▶ _Task goal_: Retype each line below without a single alteration.

◆ ◆ ◆

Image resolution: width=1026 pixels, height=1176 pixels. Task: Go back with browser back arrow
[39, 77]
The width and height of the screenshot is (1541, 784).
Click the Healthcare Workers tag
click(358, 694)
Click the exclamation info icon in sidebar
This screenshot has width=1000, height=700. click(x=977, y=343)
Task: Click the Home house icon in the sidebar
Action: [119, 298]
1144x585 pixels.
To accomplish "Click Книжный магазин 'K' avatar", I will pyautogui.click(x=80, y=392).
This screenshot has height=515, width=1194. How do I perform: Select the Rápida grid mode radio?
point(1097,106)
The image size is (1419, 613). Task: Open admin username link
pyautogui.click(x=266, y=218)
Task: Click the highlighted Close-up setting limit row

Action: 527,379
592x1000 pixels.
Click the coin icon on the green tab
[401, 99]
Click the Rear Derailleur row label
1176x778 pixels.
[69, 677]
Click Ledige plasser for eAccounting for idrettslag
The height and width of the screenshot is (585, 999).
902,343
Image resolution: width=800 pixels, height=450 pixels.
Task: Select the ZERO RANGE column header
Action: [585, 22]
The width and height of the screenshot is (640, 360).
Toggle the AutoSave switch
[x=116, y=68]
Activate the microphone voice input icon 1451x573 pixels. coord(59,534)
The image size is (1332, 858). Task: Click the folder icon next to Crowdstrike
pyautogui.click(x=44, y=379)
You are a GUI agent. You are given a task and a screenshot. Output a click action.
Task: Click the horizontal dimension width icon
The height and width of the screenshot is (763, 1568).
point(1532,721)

◆ ◆ ◆

▶ _Output of the task_:
Image resolution: width=1026 pixels, height=1176 pixels. Task: Go back with browser back arrow
[39, 77]
The width and height of the screenshot is (1541, 784).
Click the Healthcare Workers tag
click(358, 694)
Click the exclamation info icon in sidebar
This screenshot has width=1000, height=700. click(x=977, y=343)
Task: Click the Home house icon in the sidebar
Action: [119, 298]
1144x585 pixels.
To accomplish "Click Книжный магазин 'K' avatar", I will pyautogui.click(x=80, y=392).
This screenshot has height=515, width=1194. How do I perform: Select the Rápida grid mode radio?
point(1097,106)
The image size is (1419, 613). Task: Open admin username link
pyautogui.click(x=266, y=218)
Task: Click the highlighted Close-up setting limit row

Action: 527,379
592x1000 pixels.
Click the coin icon on the green tab
[401, 99]
Click the Rear Derailleur row label
1176x778 pixels.
[69, 677]
Click Ledige plasser for eAccounting for idrettslag
The height and width of the screenshot is (585, 999).
902,343
Image resolution: width=800 pixels, height=450 pixels.
Task: Select the ZERO RANGE column header
Action: [585, 22]
The width and height of the screenshot is (640, 360).
Toggle the AutoSave switch
[x=116, y=68]
Activate the microphone voice input icon 1451x573 pixels. coord(59,534)
The image size is (1332, 858). Task: Click the folder icon next to Crowdstrike
pyautogui.click(x=44, y=379)
You are a GUI agent. You are given a task and a screenshot. Output a click action.
Task: Click the horizontal dimension width icon
The height and width of the screenshot is (763, 1568).
point(1532,721)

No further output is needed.